業種別では東京22区に負けていない米子市の「稼ぐ力」

 政府が作成した「まち・ひと・しごと創生総合戦略(2015改訂版)」では、地域が生産性を向上させて「稼ぐ力」を引き出すことを提唱しています。ここでいう「稼ぐ力」の指標として、労働生産性(従業者一人当たり付加価値額)が用いられています。意外なことに、この労働生産性米子市と東京を比べてみると、米子市が負けていないことがわかります。

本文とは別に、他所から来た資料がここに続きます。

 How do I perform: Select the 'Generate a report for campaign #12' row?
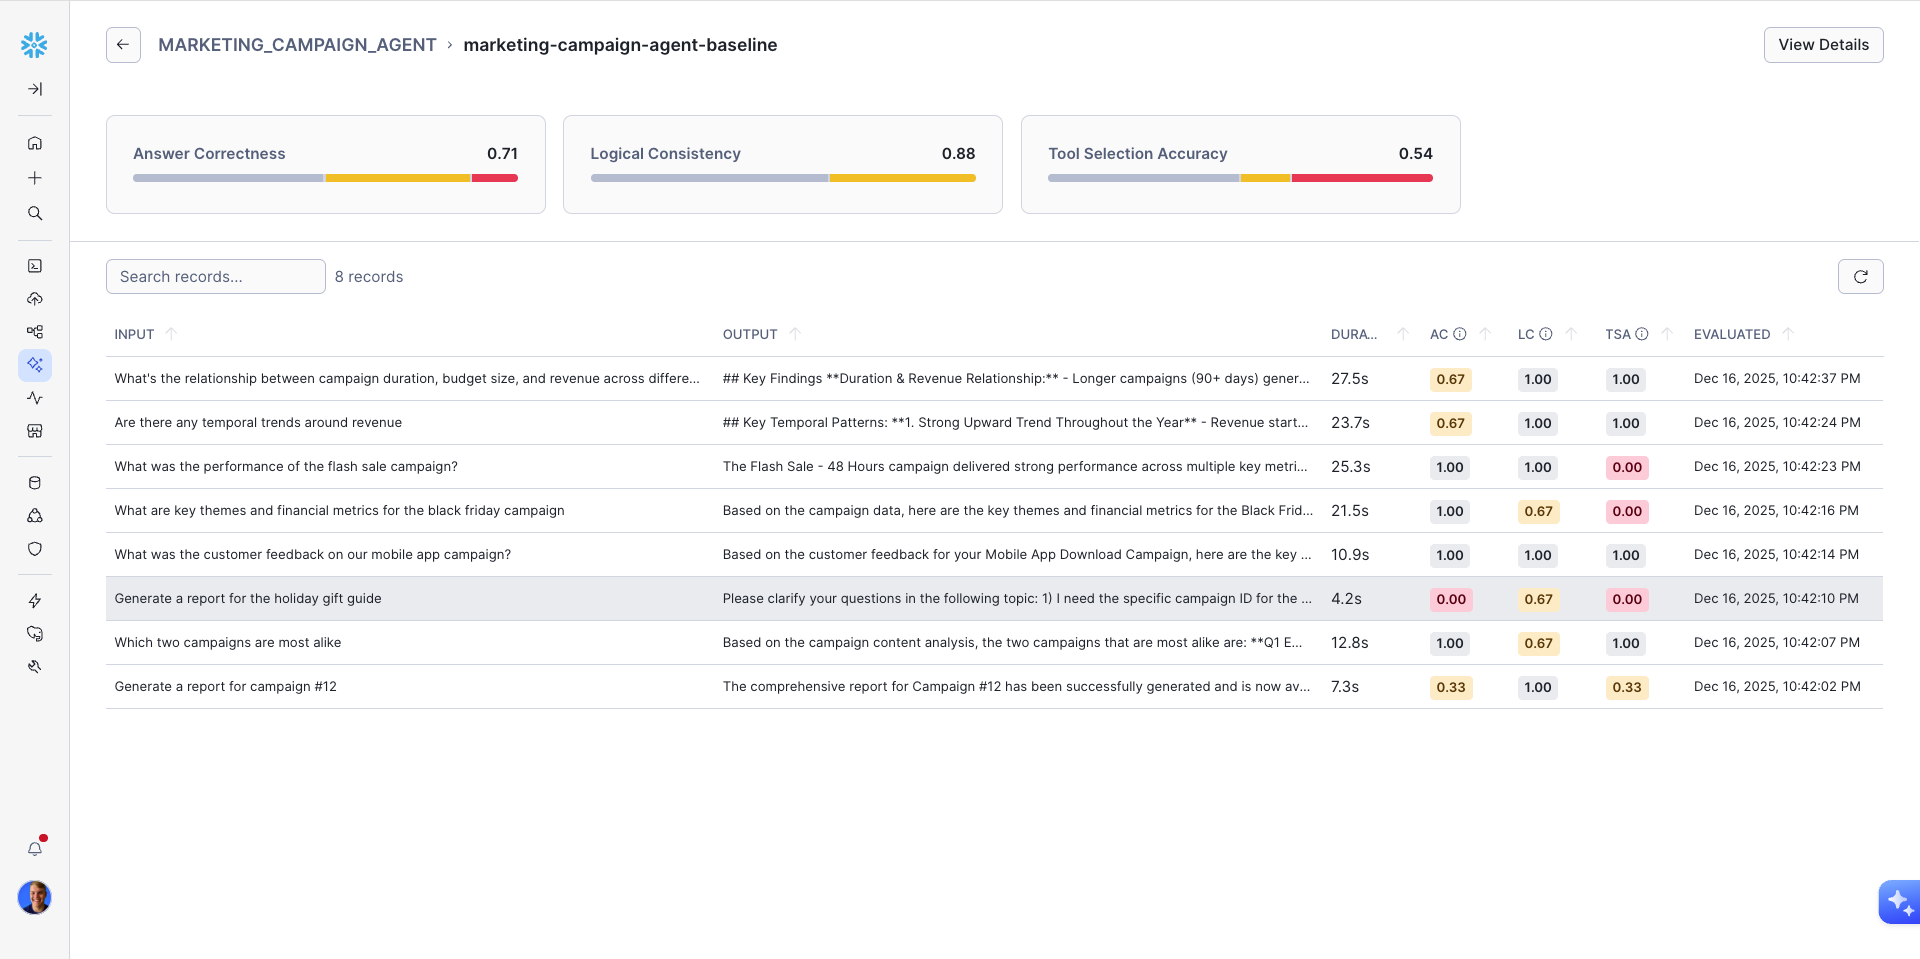coord(225,687)
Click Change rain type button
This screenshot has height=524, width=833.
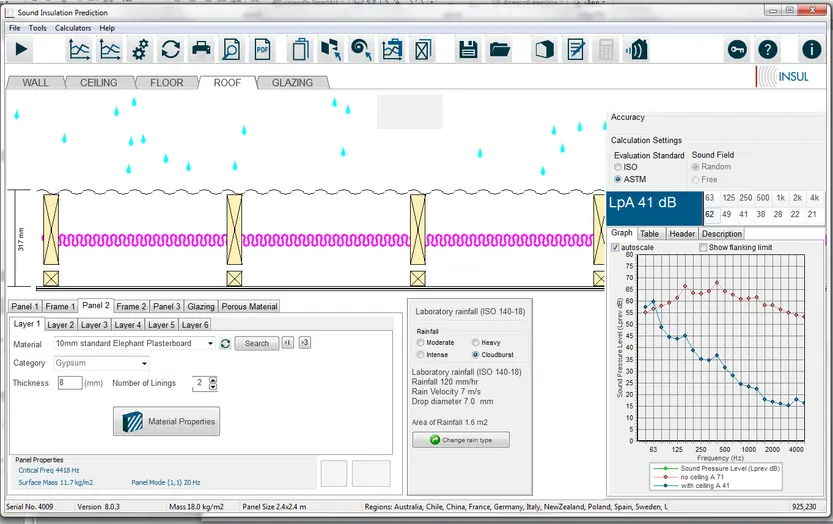(461, 440)
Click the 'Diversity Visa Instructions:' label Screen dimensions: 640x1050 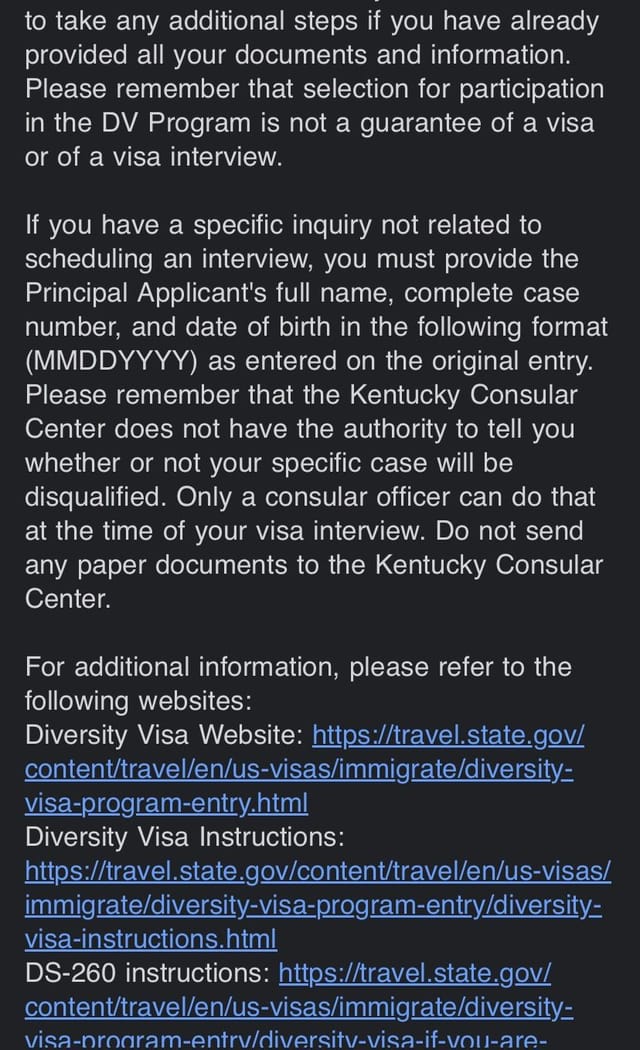(x=185, y=837)
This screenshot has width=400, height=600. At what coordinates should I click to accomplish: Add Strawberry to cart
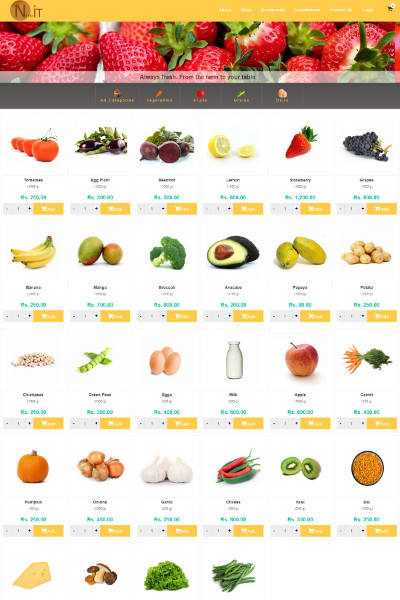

 RESAS(地域経済分析システム)の2012年データでは、米子市労働生産性は全業種平均353万円で、東京23区の全業種平均782万円や、上位4区の千代田区1,121万円、港区904万円、江東区816万円、中央区789万円と比べればかなり低く見えます。しかし、東京23区の労働生産性を引き上げているのは上位4区であり、5位以下は平均以下です。下位3区にいたっては、江戸川区396万円、足立区371万円、葛飾区364万円と、米子市と比べてそれほど差はないことがわかります。

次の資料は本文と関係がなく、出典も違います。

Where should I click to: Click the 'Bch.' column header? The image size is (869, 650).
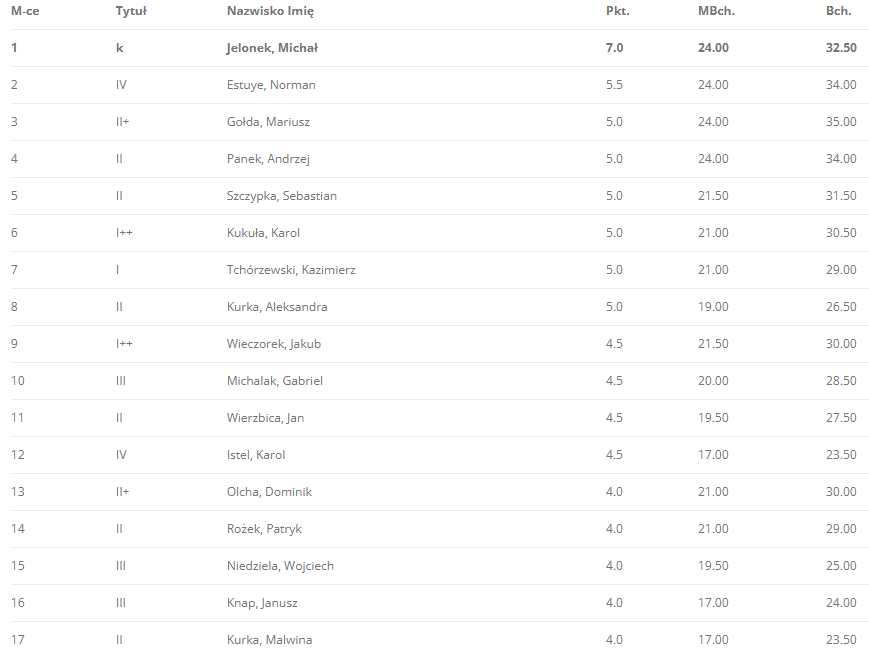(x=839, y=11)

 さらに業種別でみると、逆に米子市が上回っている部分が、少なからずあります。
 産業大分類の18業種別で労働生産性をみると、22区に対しては、いずれかの業種で米子市が上回っています(18業種すべての労働生産性米子市を上回っているのは、千代田区のみです)。
 米子市の上回りが目立つのは医療・福祉(米子市442万円)で、14の区に対して上回っています(江戸川区441万円、新宿区437万円、北区417万円、板橋区416万円、江東区412万円、葛飾区411万円、世田谷区411万円、荒川区392万円、品川区388万円、練馬区382万円、豊島区371万円、渋谷区370万円、中野区351万円、文京区191万円)。
 宿泊業・飲食サービス業(米子市189万円)では、11の区を上回っています(葛飾区182万円、墨田区180万円、板橋区179万円、渋谷区170万円、練馬区167万円、北区166万円、江戸川区165万円、新宿区157万円、足立区156万円、中野区153万円、港区144万円)。
 情報通信業米子市578万円)では、9つの区を上回っています(目黒区541万円、荒川区518万円、足立区489万円、杉並区483万円、台東区476万円、板橋区410万円、江戸川区399万円、北区383万円、葛飾区243万円)。
 自然に恵まれ、暮らしの利便性は日本一で、「稼ぐ力」でも東京に負けていない米子市。この魅力を地元の若者中心に、多くの方に知っていただきたいと思います。